The $55,000 study, conceived and funded by the Asheville HUB Alliance and Buncombe County, is being conducted by the University of Central Arkansas’ Strategic Growth Institute, assisted by the Washington, D.C.-based International Economic Development Council. Together, these groups are assessing how the multiple economic-development organizations in Asheville and Buncombe County function now and how they could interact more effectively (see “Putting the Pieces Together,” June 18 Xpress).

“All of these groups have set their individual agendas. They all have advisory committees, they all have boards, and they can obviously have more effect if they share in and support each other’s agendas,” HUB Executive Director David Brown said in June.

The consultants recently delivered their preliminary findings to HUB board members. Perhaps the biggest problem hamstringing local economic development, they said, is that no one agency is steering the ship. They recommend appointing the Economic Development Coalition for Asheville-Buncombe County as the lead organization tasked with coordinating the visioning, planning and performance monitoring for all local economic-development efforts.

What’s needed, HUB board member Mack Pearsall said at the meeting, is a truly independent Economic Development Coalition. The current EDC, a partnership that includes the city of Asheville, Buncombe County and the Asheville Area Chamber of Commerce, is commonly seen as an arm of the Chamber.

Consultants Robert Pittman and Jennifer Tanner of SGI and Louise Anderson of the IEDC suggested that the Economic Development Coalition be completely revamped and re-named the Greater Asheville Partnership, with a broad-based board representing major program funders, other local economic-development organizations and any other key stakeholders.

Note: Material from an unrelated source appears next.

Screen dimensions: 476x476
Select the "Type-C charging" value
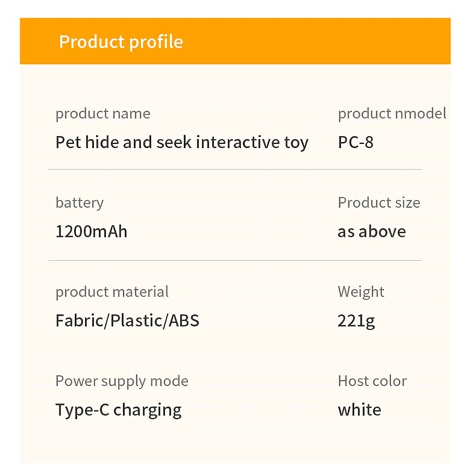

But even these major changes would be only the beginning, the consultants said. To make it all work, there needs to be a strategic plan based on a unified economic vision. And a key to that will be devising an array of hard economic data designed both to help the partnership monitor its performance and help nonlocal companies decide whether to move here.

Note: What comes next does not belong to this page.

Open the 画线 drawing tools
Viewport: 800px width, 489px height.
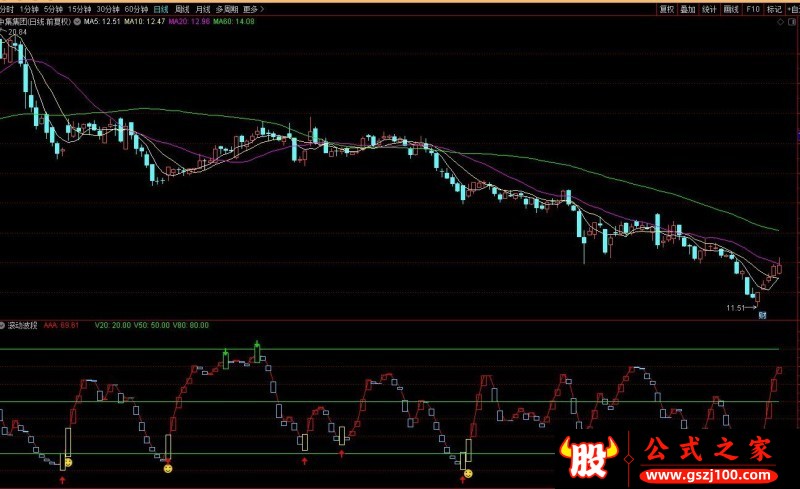pyautogui.click(x=731, y=8)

Businesses vetting a new prospective new location typically do their first cut based on such data, Pittman maintained. Factors such as a community’s environmental and cultural attractiveness are considered later. Brown says he is very anxious to establish such data, noting that the HUB itself is deficient in this regard.

“The metrics we’re currently using at HUB are revenue created and jobs created,” he notes. “Their proposals are much more extensive than that.”

EDC Executive Director Ray Denny notes that the study now being finalized is almost exclusively devoted to straight economic development. And while he generally lauds the study recommendations so far, Denny says it’s important not to lose sight of those other factors. In fact, he says, the EDC—which focuses mostly on corporate business recruitment, retention and expansion—is in the midst of a nationwide search for an executive whose job will be to integrate such standard economic-development strategies with efforts to capitalize on the area’s cultural and other assets, with an eye toward making the EDC’s overall approach more holistic.

Denny also says he’s not convinced that the existing economic-development apparatus is as fragmented and uncoordinated as the consultants suggest. Nonetheless, he applauds the effort to make things work better.

“Can we strengthen it? Can we improve it? Absolutely,” he says. “I think, from time to time, we ought to shine a bright light on it and examine ourselves and have an outside set of professionals examine who we are, what we’re doing, and where we think we’re going—and give our community and our stakeholders a real fresh look.”